Vicente L. Rafael

Vicente L. Rafael
Born(1956-02-16)February 16, 1956
Manila, Philippines
DiedFebruary 21, 2026(2026-02-21) (aged 70)
CitizenshipDual, Filipino/American
Known forContracting Colonialism; "White Love"; The Promise of the Foreign"; "Motherless Tongues"; "The Sovereign Trickster"
AwardsGuggenheim Fellowship; Grant Goodman Award; Rockefeller Fellowship, Bellagio; Humanities Research Institute, UCI; Philippine National Book Award (1988, 2000), Gawad Pambansang Alagad ni Balagtas (2017) among others.
Academic background
Alma materAteneo de Manila University (B.A.)
Cornell University (MA, PhD)
Doctoral advisorDavid Wyatt; James T. Siegel; Dominick LaCapra; Benedict Anderson
Academic work
DisciplineSoutheast Asian Studies, History
InstitutionsUniversity of Washington, Seattle

Vicente L. Rafael (February 16, 1956 – February 21, 2026) was a Filipino author and academic who was professor of Southeast Asian history at the University of Washington, Seattle. He received his B.A. in history and philosophy from Ateneo de Manila University in 1977 and his Ph.D. in history at Cornell University in 1984. Prior to teaching at the University of Washington, Rafael taught at the University of California, San Diego and the University of Hawaii at Manoa. At the time of his death, he sat on advisory boards of Cultural Anthropology, Public Culture, and positions.

Research

Rafael researched and taught on Southeast Asia, particularly the Philippines, comparative colonialism, particularly of Spain and the United States, and comparative nationalism. Though a historian, he also focused on the related fields of cultural anthropology and literary studies and pursued topics ranging from language and power, translation and religious conversion, technology and humanity, and the politics and poetics of representation.

Publications

In 1993, Duke University Press published Rafael's first book, Contracting Colonialism: Translation and Christian Conversion in Tagalog Society Under Early Spanish Rule, in which he examined the role of language and translation in the religious conversion of Tagalogs to Catholicism during the early period of Spanish rule of the Philippines. This was followed by a 1995 collection edited by Rafael and published by Temple University Press entitled Discrepant Histories: Translocal Essays on Filipino Cultures which studied a number of issues in the formation of the Philippine nation-state and translocal Filipino cultures.[1] His next book, published in 1999 by Cornell University Press, was Figures of Criminality in Indonesia, the Philippines, and Colonial Vietnam, a collection of essays on the relationships between criminality and colonial state formation.[2]

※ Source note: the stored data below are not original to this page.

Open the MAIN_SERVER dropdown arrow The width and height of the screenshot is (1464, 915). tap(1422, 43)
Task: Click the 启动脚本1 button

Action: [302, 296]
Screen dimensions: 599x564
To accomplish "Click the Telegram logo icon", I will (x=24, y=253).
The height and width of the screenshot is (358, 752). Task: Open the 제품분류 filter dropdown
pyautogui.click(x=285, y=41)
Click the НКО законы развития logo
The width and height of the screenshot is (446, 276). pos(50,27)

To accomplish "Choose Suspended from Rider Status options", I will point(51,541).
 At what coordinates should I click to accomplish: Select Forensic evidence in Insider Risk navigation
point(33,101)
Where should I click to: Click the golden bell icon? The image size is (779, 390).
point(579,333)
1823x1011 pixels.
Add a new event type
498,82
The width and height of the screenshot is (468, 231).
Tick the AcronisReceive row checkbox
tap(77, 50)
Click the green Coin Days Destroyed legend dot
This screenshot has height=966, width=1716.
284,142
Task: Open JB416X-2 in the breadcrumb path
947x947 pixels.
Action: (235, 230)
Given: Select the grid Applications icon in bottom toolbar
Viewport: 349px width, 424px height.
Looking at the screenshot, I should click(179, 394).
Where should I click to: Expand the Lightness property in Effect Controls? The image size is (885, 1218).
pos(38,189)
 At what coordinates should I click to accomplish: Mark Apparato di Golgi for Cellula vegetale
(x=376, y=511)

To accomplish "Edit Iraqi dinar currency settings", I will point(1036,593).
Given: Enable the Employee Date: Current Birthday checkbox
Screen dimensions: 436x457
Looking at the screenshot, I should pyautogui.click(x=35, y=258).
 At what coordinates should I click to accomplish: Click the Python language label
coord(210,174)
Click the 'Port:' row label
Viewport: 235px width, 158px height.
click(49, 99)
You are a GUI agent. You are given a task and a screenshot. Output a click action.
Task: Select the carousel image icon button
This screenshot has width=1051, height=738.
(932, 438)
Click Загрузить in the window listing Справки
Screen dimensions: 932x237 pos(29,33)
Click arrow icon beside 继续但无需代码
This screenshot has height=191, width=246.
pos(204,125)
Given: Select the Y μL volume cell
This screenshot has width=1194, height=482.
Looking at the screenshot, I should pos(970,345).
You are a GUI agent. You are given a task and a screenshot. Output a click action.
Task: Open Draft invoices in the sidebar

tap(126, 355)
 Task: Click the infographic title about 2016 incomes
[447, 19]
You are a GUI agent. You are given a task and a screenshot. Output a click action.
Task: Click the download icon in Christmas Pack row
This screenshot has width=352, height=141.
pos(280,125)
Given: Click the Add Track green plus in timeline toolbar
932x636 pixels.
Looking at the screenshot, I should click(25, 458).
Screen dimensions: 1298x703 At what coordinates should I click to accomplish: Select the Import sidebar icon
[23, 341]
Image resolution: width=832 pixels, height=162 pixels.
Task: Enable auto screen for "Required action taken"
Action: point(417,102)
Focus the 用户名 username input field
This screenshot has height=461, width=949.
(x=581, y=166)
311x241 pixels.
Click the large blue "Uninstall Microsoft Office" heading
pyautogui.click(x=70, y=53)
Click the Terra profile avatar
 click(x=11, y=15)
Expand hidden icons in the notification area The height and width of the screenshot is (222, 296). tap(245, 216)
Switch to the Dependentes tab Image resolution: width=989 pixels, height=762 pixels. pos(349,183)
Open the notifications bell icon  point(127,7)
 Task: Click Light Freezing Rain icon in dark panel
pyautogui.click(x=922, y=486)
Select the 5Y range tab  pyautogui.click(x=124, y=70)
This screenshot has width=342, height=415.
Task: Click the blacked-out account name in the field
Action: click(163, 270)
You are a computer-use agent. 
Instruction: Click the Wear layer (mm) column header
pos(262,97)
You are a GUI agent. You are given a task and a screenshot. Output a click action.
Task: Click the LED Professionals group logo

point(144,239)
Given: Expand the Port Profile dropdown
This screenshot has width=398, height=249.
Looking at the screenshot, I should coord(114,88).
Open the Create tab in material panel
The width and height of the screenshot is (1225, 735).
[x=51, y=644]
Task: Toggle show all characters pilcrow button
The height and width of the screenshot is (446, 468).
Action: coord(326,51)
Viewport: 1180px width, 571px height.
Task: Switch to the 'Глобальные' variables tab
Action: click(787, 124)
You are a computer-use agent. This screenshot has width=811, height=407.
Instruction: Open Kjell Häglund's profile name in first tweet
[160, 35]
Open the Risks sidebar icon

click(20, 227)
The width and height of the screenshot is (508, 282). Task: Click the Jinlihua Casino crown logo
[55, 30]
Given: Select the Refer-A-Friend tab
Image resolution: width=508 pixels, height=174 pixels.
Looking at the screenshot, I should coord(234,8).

In 2000, Duke University Press published Rafael's White Love and Other Events in Filipino History, a challenging of traditional, epic narratives of Filipino history and the emergence of revolutionary nationalism which focused on "episodic" instances of Filipino subject production throughout periods of colonization and independence.[3] The Promise of the Foreign: Nationalism and the Technics of Translation in the Spanish Philippines, also published by Duke University Press, appeared in 2005 and is the second volume of Contracting Colonialism. Its main argument is that translation was crucial to the emergence of Filipino nationalism, a mechanism from which was issued the promise of nationhood.[4] This book was followed by "Motherless Tongues: The Insurgency of Language Amid Wars of Translation", also published by Duke UP in 2016, which delved into topics ranging from the colonial introduction of English in the Philippines to the fate of interpreters in Iraq during wartime. Rafael also wrote the introduction to a volume of the works by Nick Joaquin, "The Woman Who Had Two Navels and Tales of the Tropical Gothic" which came out in 2017 from Penguin Classics.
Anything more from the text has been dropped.